SharePoint has several sought after features including:
- Compliance workflows
- Customizable Web Parts
- Encrypted Connections
- Information Rights Managements
- Image/Video Preview
- Business Intelligence
- Enterprise Search capabilities
- Support for large file size
SharePoint is a platform that can be built upon to best meet your firm’s specific requirements. The customization that can be leveraged and the workflows that can be configured to meet compliance and retention standards makes SharePoint stand out from its competition.
Things to Consider
Lawyers have a duty to not only be competent in law and its practice but arguably in technology as well. Therefore, the reliability and usability of the services your firm utilizes will have to be fully vetted. Law firms may hesitate incorporating some technology tools to manage their practice due to security and ethical risks.
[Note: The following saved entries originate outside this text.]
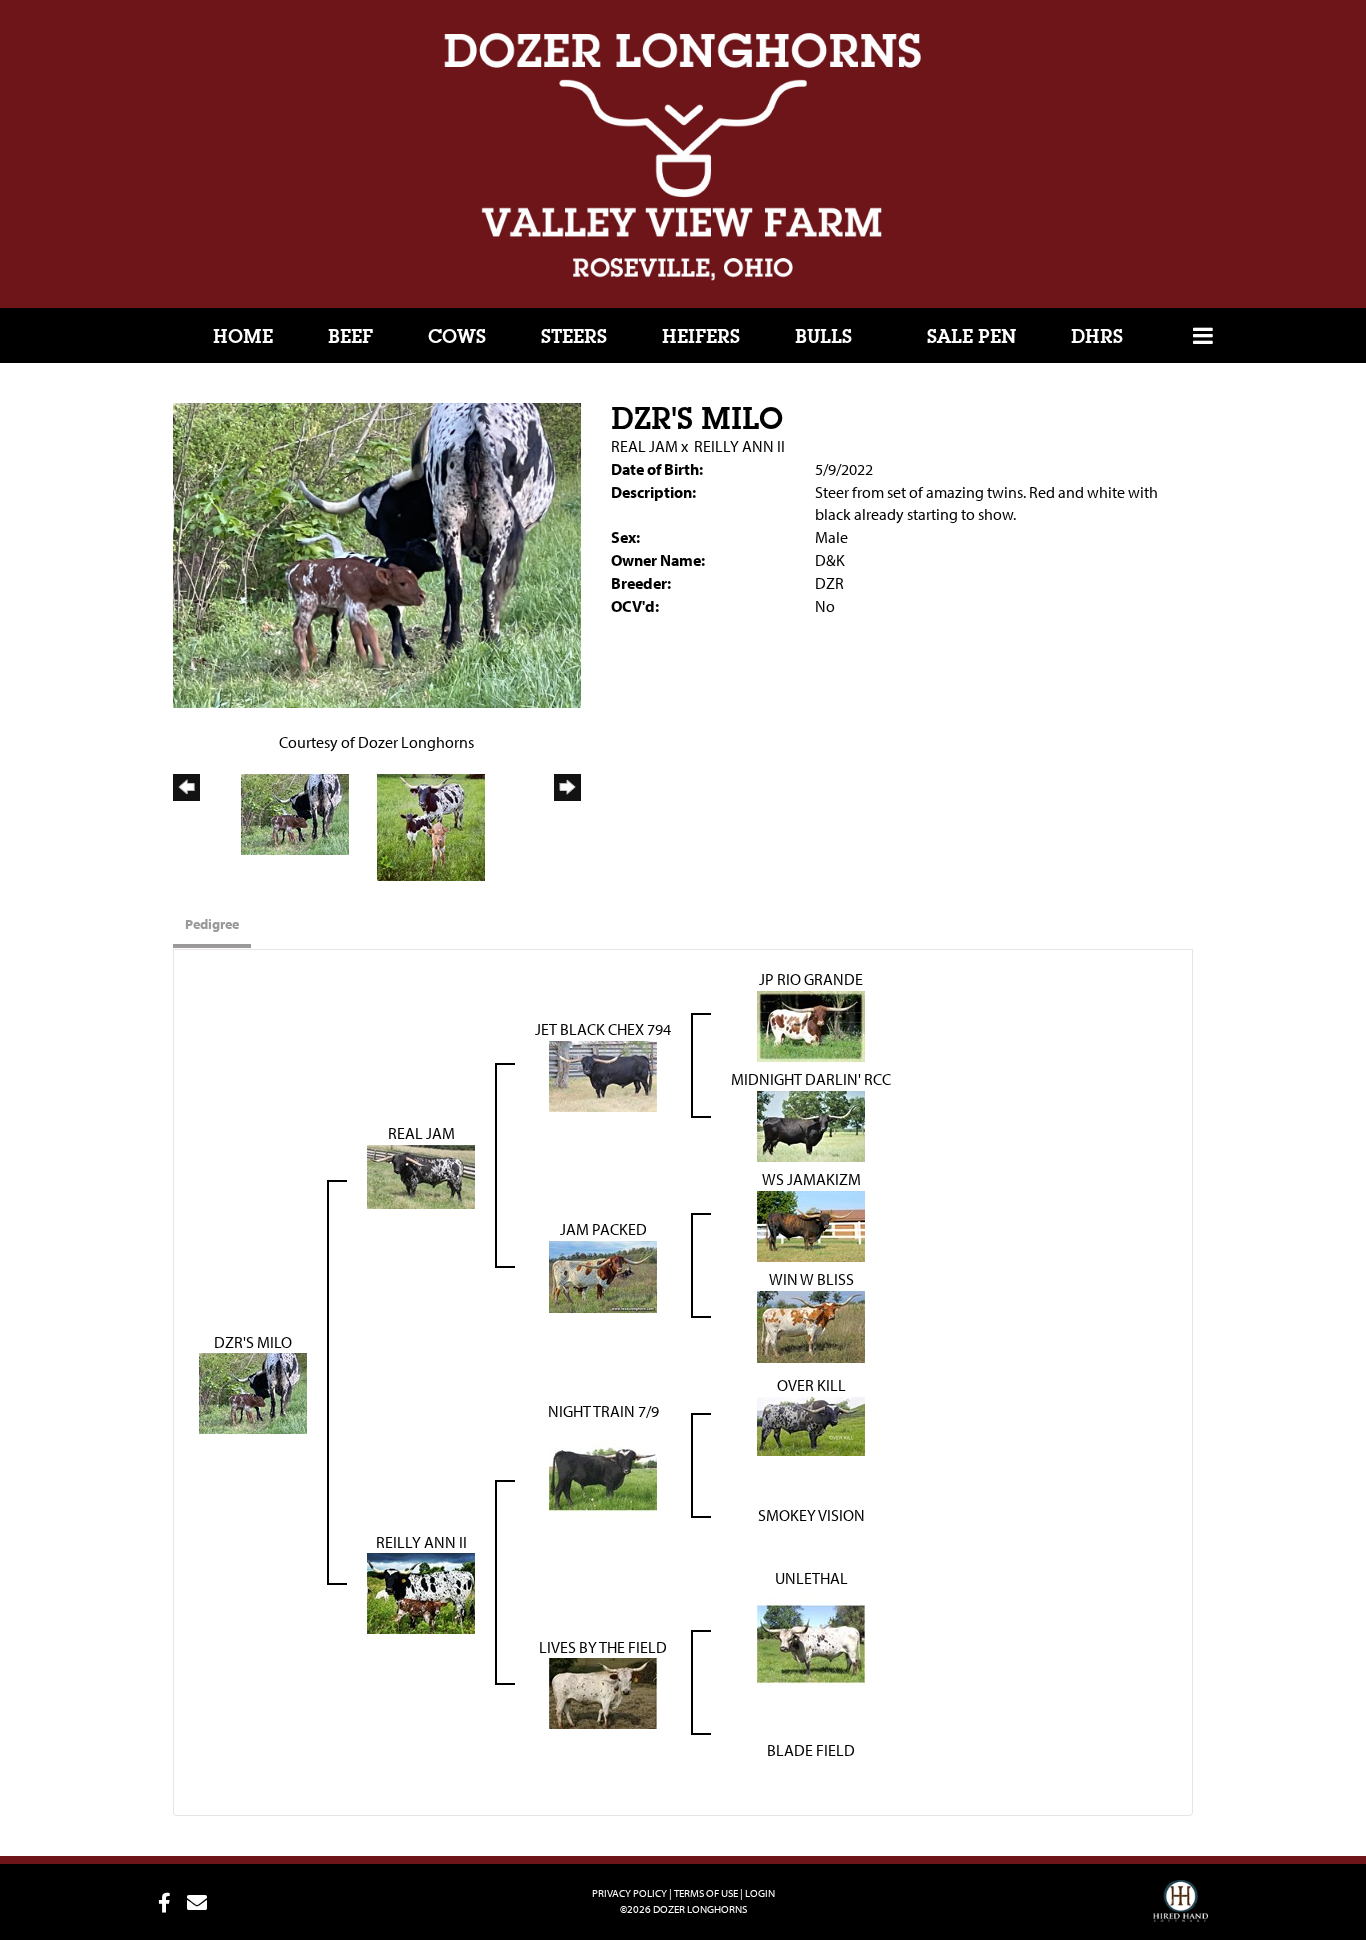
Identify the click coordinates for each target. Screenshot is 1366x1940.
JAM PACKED (603, 1229)
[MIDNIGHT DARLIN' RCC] (811, 1124)
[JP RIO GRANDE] (811, 1024)
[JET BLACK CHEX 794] (603, 1074)
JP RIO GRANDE (811, 979)
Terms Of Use (706, 1893)
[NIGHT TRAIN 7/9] (603, 1474)
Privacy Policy (629, 1893)
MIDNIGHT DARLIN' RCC (811, 1079)
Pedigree (212, 924)
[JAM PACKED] (603, 1274)
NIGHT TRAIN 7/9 (603, 1411)
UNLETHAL (811, 1578)
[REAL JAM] (421, 1174)
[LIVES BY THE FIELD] (603, 1692)
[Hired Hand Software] (1180, 1910)
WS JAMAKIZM (811, 1179)
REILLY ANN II (739, 446)
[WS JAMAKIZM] (811, 1224)
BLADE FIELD (811, 1750)
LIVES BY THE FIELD (603, 1647)
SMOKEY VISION (811, 1515)
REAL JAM (644, 446)
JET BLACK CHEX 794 (603, 1029)
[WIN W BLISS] (811, 1324)
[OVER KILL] (811, 1424)
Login (760, 1893)
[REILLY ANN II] (421, 1592)
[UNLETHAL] (811, 1642)
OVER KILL (811, 1385)
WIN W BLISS (811, 1279)
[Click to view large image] (377, 554)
In terms of retention, and eDiscovery both Box and SharePoint are fairly comparable. The main decision maker here, will be how your firm chooses to store its critical data– on servers stored within Canada, or on a third party server that may be subject to foreign laws.
Law firms have a high security risk compared to other market verticals. With highly sensitive data and communications being interchanged on a daily basis, it’s important to ensure the document management portal you deploy appropriately addresses your security requirements. Adopt security measures to monitor the integrity of the data your portal collects or holds. This can be done using digital signatures, archival policies, metadata comparison, and ensuring that the documents stored in the portal are backed up. That way a corrupted file can be replaced by an untouched copy.
While the cloud is not necessarily something your law firm needs to fear, the cloud services you choose to make use of should be selected carefully. With the growing demand to have access to calendars, tasks, email, and documents from multiple devices from multiple locations cloud software is likely an attractive avenue. Through the use of hybrid solutions ( a mix of on premise or cloud solutions), or your own “personal cloud” you may just be able to have your cake and eat it too!
Consider the current company size along with future growth, as well as how staff will be interacting with the information on the portal. Assessing the benefits and risks of using cloud software vs an on premise document management solution with your IT service provider will help in selecting relevant technology solutions.